Prediction markets have been around for a long time now. However, unlike the earlier days, prediction markets or betting markets are now more profitable to traders who understand these markets’ ins and outs.
When trading in a prediction market, it is important to employ all tools that can help to make the trade profitable. Unfortunately, while many have learned to use these trading tools to aid their trade, a few still choose to avoid such tools. Usually, these tools help the trader make an informed decision with a high-profit probability than losses.
A trading strategy is among these important tools that every trader should employ. A profitable trading strategy is always a step closer to getting the most from prediction markets.
What is a Trading Strategy
A trading strategy can be defined as a fixed plan or systematic methodology that traders use to buy, sell or predict outcomes in financial markets. In prediction markets, a trading strategy allows traders to correctly bet on the outcome of various events with an unknown future.

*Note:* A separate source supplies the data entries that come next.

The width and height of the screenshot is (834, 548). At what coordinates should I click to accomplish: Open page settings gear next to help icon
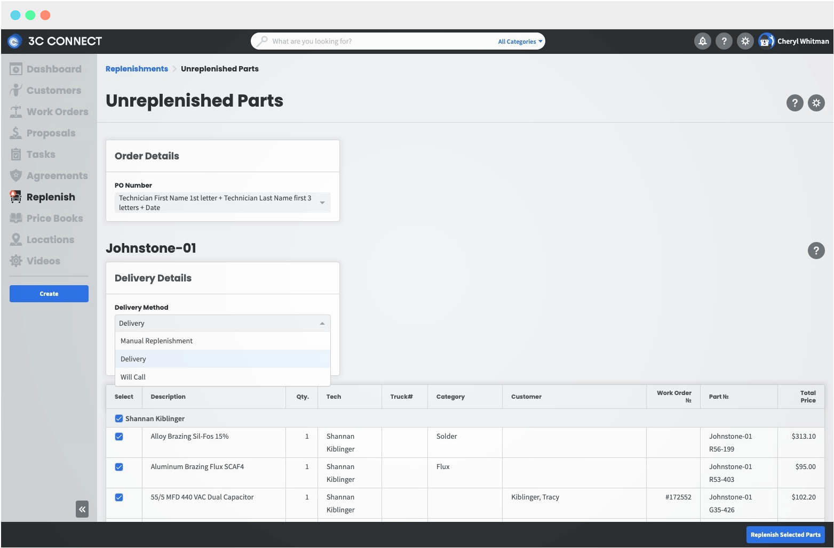point(816,103)
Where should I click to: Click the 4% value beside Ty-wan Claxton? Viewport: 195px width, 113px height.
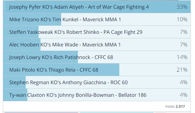(184, 95)
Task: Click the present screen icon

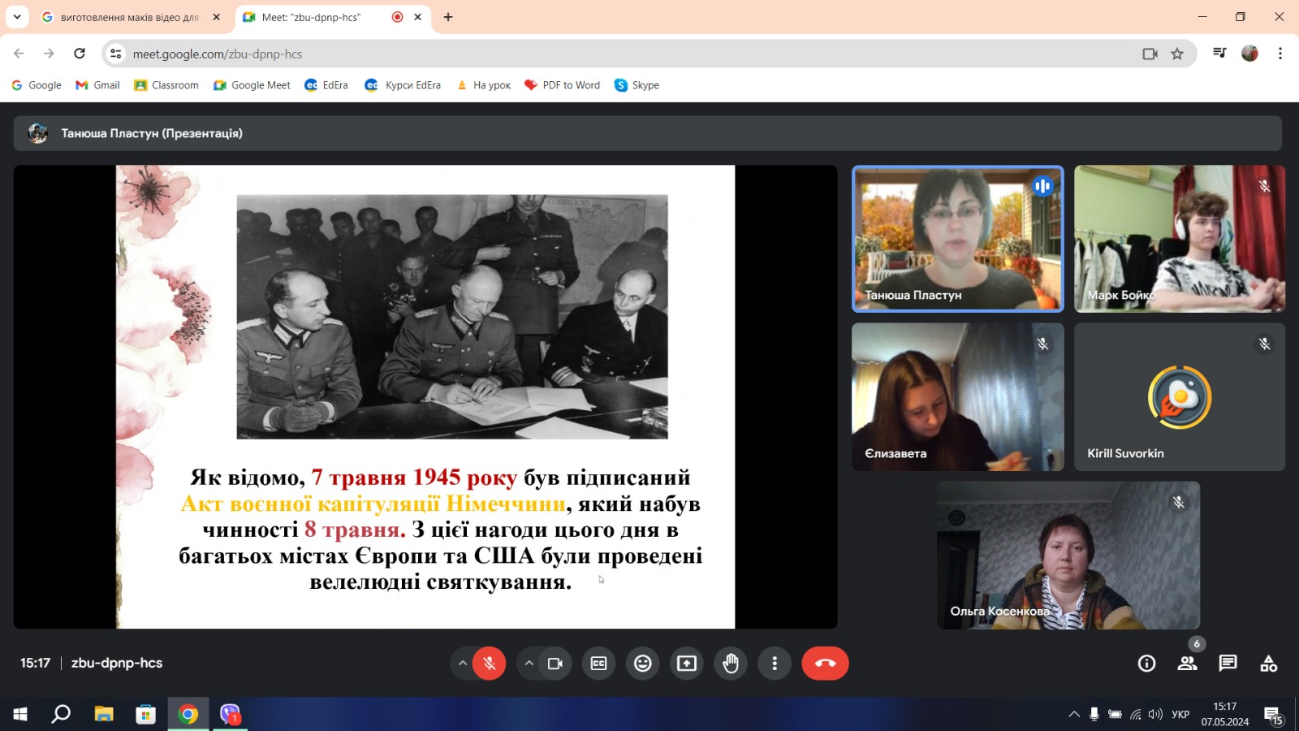Action: click(687, 664)

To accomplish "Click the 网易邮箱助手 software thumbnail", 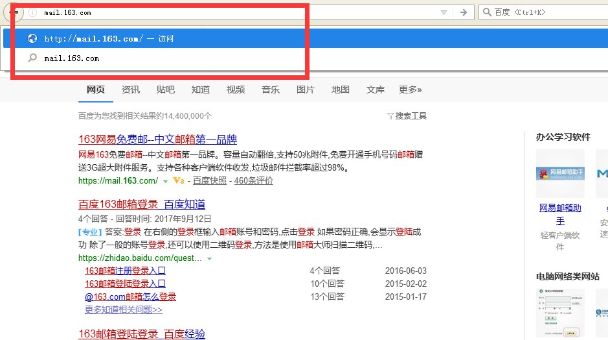I will (x=560, y=173).
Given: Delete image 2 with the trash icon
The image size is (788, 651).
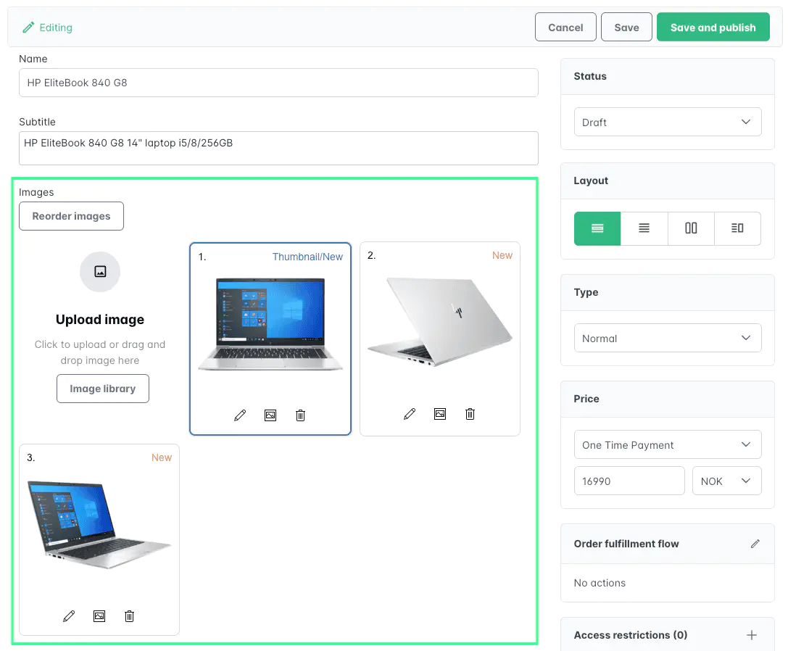Looking at the screenshot, I should (470, 414).
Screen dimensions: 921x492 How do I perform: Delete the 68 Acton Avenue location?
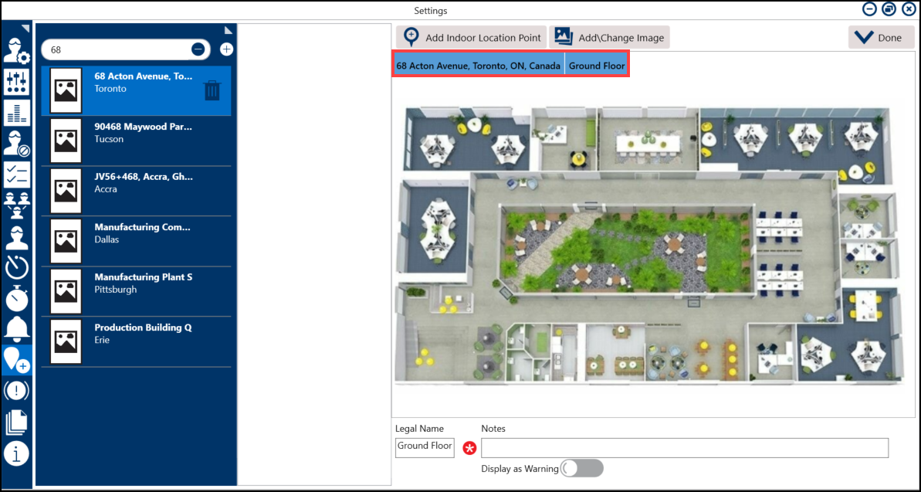[x=212, y=90]
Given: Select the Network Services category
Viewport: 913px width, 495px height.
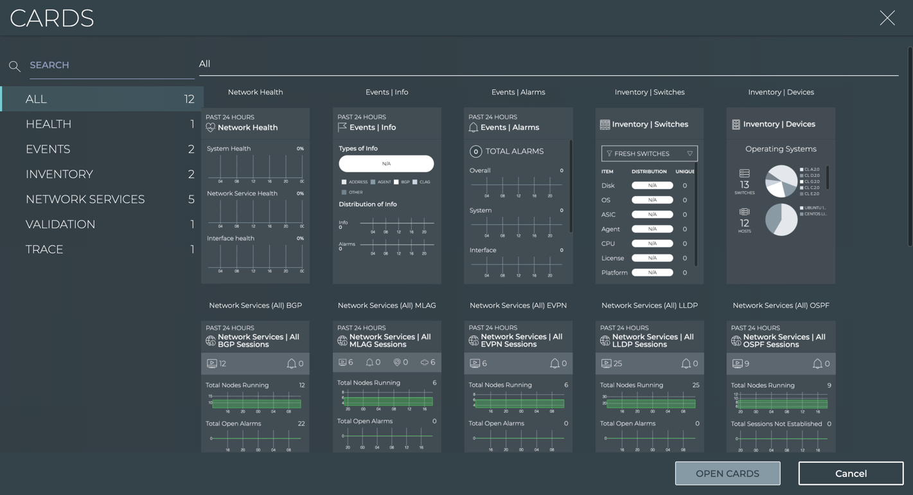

A trading strategy considers various aspects like risk tolerance, investment objectives, tax implications, and time horizon. Notably, traders employ a trading strategy to avoid acting on their bad behavioral financial biases. These tools work by identifying recurrent market behavior or patterns. This could be any recurring pattern but is usually based on technical analysis.
Usually, a trading strategy can be simple or complex, focusing on time, day, or particular systems like technical indicators.
The difference between an ordinary and profitable trading strategy is that the latter garners more wins than losses. Thus, this strategy provides the traders with a greater payout to cover the losses incurred.
What makes a good Trading Strategy
While trading, a trader’s success using a particular strategy does not guarantee the same success to other traders. In a good strategy, the plan works and suits the trader’s requirements. For the strategy to be good and profitable, the trader needs to choose one that best fits their needs while considering their personality type, available resources, and lifestyle.
Unfortunately, there is no way to be 100% certain that a trading strategy will work. It is thus important for traders to test out the strategy or strategies before fully adopting them for trade.
In addition, traders also need to update their strategy once in a while to make sure the strategy does not stop working to their advantage. To test whether a good trading strategy is still viable, traders should use a walk-forward analysis, forward test, or in/out sample testing.
How to develop a profitable Trading Strategy
A trading strategy comes into being through various programming tools. Development involves creating a detailed set of guidelines that have both entry and exit techniques. It also involves outlining the possible risks and rewards. Normally, developing a profitable trading strategy for prediction markets involves eight steps including formulation, preliminary testing, specification in computer-testable form, optimization, trading of the strategy, monitoring of trading performance, evaluation of performance and robustness, refinement, and evolution.
Types of Trading Strategies
Many trading strategies are available today for prediction markets ranging from simple and traditional strategies to more complex and modern (updated) plans. The four commonly known trading strategies include:
Scalping Trading Strategy: A short-term form of trading, scalping allows traders to hold positions open for a few seconds or minutes at most. This strategy is aimed at allowing the trader to make small quick trades with smaller profit margins.
Day Trading Strategy: As the name suggests, this strategy involves entering and exiting a position on the same day. Thus, the strategy eliminates the hurdles of any large overnight moves. This strategy mainly focuses on technical and fundamental analysis.
Position Trading Strategy: Position trading entails focusing on long-term price movements. Traders using this strategy are usually looking to make maximum profits from a major shift in prices. Traders usually use weekly and monthly price charts to make their analyses.
Swing Trading Strategy: This strategy allows traders to hold their positions for several days and even weeks. Many traders prefer this strategy since it allows them to engage in other activities rather than constantly monitoring charts and their trades all day.
There are more means like News Trading Strategy, Trend Trading, End of Day Strategy, etc.
Benefits of trading strategies
A good trading strategy will always help a trader decide when, how, and what should be invested in a particular trade. In addition, a profitable trading strategy allows the trader to seek the possible opportunities available in the market that are not easily visible to others.
Using a trading strategy instills discipline in a trader’s life. It eliminates the need to act on emotions or premature and incorrect data. In addition, a trading strategy also helps a trader in managing their assets. By narrowing down the available options, the strategy reduces the money loss incurred when investing in bad ideas. The elements of a profitable trading strategy constitute understanding the needs of the trader. Moreover, a profitable strategy will differ from one trader to the next. Therefore, it is always important for traders to update their strategy to keep up with the changes in the markets and technologies.